Purpose: The aim of this study was to evaluate the auditory evoked potential (AEP) index as a hypnosis monitor during nitrous oxide (N(2)O) sedation added to spinal analgesia.
Methods: Forty-five patients scheduled to undergo surgery under spinal anesthesia were recruited after giving informed consent. Adequate anesthesia levels were confirmed, and a disposable AEP index sensor (aepEX, Medical Device Management) was placed. A tight facemask was fitted, and a fresh gas flow of 100% oxygen 10 L/min was provided. AEP index monitoring was then initiated, and measurements and observer assessment of alertness/sedation (OAA/S) scores were recorded manually. N(2)O was administered in stepwise increases in the end-tidal concentration of 33%, 50%, and 67%. Paired AEP index and OAA/S scores were obtained immediately before each change in N(2)O concentration.

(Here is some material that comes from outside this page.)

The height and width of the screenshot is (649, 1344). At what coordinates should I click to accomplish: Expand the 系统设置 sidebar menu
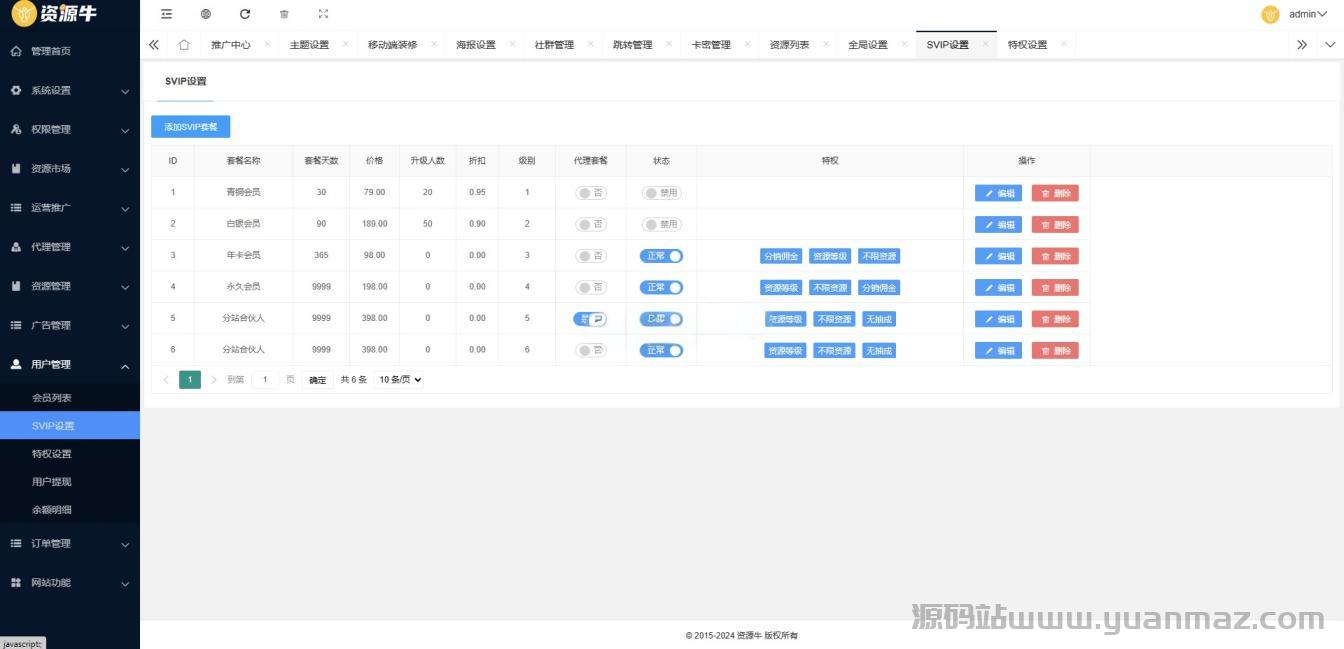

Results: Sixteen patients were excluded from final analysis because of nausea, vomiting, or abnormal excitatory behaviors. The increases in N(2)O concentration induced significant decreases in OAA/S scores and no substantial AEP index changes. Although OAA/S scores of 1 and 2 were observed in only two and five patients, respectively, a reduction in the OAA/S score from 5 to 1 was associated with a significant decrease in AEP index to the level indicative of moderate sedation.
Conclusion: The AEP index might not be a suitable indicator of light hypnosis as defined by an OAA/S score of ≥3 during sedation with N(2)O alone.